═════ Records supplied ═════

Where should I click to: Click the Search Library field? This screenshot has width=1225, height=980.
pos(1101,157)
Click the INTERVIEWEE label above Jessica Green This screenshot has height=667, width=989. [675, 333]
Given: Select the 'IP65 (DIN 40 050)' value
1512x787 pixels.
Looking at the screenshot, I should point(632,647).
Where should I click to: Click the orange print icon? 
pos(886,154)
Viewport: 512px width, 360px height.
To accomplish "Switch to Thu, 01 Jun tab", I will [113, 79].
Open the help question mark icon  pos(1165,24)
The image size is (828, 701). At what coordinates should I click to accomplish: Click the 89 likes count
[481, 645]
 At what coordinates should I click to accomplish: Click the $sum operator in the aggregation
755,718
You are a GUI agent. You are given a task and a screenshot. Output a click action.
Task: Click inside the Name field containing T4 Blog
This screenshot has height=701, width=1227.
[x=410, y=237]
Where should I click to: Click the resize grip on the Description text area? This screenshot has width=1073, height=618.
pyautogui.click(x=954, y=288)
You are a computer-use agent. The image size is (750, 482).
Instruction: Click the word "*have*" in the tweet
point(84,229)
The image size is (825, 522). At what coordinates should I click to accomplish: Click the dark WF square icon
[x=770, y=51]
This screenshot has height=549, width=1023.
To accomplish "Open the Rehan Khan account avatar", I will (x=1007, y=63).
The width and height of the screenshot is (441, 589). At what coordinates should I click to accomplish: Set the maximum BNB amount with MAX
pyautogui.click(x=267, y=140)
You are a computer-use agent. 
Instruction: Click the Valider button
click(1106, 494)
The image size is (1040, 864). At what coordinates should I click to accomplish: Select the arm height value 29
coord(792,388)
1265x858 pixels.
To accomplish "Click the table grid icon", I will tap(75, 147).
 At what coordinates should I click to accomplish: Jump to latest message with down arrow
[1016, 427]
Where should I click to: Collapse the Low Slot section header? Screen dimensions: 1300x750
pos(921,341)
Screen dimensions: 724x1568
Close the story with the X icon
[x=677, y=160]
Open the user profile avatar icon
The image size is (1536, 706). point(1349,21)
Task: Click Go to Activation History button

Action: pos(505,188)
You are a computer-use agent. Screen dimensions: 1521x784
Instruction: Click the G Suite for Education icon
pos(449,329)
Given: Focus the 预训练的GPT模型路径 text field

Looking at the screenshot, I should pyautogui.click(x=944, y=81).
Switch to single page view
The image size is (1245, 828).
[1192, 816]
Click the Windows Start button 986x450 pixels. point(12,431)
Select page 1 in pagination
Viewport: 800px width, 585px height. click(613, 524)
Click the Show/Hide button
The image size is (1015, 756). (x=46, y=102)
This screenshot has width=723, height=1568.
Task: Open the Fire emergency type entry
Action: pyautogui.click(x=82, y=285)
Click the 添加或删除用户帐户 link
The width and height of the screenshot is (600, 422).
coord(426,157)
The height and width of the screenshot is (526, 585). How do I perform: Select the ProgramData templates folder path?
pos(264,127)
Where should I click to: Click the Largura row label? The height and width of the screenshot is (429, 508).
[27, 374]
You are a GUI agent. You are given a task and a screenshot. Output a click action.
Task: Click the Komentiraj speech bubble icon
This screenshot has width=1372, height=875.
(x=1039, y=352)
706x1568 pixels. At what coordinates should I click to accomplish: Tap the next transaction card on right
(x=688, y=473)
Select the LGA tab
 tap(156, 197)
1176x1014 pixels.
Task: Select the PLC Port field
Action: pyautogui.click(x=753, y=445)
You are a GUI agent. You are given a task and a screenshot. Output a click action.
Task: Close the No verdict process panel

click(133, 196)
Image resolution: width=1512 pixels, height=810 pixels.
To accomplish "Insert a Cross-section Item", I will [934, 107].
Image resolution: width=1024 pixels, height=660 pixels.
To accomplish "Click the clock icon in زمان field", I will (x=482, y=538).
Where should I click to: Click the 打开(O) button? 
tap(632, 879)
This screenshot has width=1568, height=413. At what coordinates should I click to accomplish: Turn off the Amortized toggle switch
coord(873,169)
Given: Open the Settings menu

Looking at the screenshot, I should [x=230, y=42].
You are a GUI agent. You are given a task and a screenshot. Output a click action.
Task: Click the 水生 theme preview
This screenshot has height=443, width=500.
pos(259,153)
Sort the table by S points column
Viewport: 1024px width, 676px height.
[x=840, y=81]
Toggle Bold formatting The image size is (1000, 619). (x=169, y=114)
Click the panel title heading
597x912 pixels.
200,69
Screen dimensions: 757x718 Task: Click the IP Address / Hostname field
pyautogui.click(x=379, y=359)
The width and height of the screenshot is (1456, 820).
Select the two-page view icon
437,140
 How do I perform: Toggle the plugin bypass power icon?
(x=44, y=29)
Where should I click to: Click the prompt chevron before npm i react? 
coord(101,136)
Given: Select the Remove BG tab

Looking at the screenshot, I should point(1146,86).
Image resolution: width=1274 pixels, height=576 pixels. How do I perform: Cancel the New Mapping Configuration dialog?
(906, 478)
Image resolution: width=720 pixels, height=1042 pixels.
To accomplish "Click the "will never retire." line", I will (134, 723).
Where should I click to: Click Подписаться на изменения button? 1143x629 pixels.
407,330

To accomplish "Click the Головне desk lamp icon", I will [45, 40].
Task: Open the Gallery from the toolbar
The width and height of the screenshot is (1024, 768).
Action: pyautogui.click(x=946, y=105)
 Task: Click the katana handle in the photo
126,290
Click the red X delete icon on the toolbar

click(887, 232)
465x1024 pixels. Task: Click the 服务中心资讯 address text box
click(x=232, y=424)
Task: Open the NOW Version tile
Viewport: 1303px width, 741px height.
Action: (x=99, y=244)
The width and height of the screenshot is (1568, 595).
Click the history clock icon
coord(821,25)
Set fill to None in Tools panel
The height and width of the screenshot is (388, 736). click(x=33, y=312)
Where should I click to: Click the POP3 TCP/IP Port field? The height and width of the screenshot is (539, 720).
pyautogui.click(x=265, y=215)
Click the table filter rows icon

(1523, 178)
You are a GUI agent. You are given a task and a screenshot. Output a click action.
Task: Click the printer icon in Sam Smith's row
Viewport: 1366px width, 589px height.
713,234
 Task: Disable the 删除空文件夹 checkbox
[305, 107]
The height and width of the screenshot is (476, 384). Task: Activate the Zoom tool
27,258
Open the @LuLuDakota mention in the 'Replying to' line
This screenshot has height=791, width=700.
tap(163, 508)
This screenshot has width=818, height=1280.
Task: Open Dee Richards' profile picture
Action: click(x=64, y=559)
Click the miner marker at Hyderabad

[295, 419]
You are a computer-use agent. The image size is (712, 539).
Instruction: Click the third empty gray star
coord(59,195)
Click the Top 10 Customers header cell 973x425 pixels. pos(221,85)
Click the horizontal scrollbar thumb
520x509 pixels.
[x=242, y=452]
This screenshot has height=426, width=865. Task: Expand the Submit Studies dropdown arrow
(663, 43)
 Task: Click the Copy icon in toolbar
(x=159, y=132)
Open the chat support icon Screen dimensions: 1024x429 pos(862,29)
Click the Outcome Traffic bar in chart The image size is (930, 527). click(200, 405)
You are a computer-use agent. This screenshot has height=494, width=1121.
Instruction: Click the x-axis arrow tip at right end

═════

◆ Task statement ◆
Please copy the lines above from the line with "This screenshot has height=426, width=865." up to and including the line with "Click the Outcome", exactly as written and with nothing else.

◆ Exercise output ◆
This screenshot has height=426, width=865. Task: Expand the Submit Studies dropdown arrow
(663, 43)
 Task: Click the Copy icon in toolbar
(x=159, y=132)
Open the chat support icon Screen dimensions: 1024x429 pos(862,29)
Click the Outcome Traffic bar in chart The image size is (930, 527). click(200, 405)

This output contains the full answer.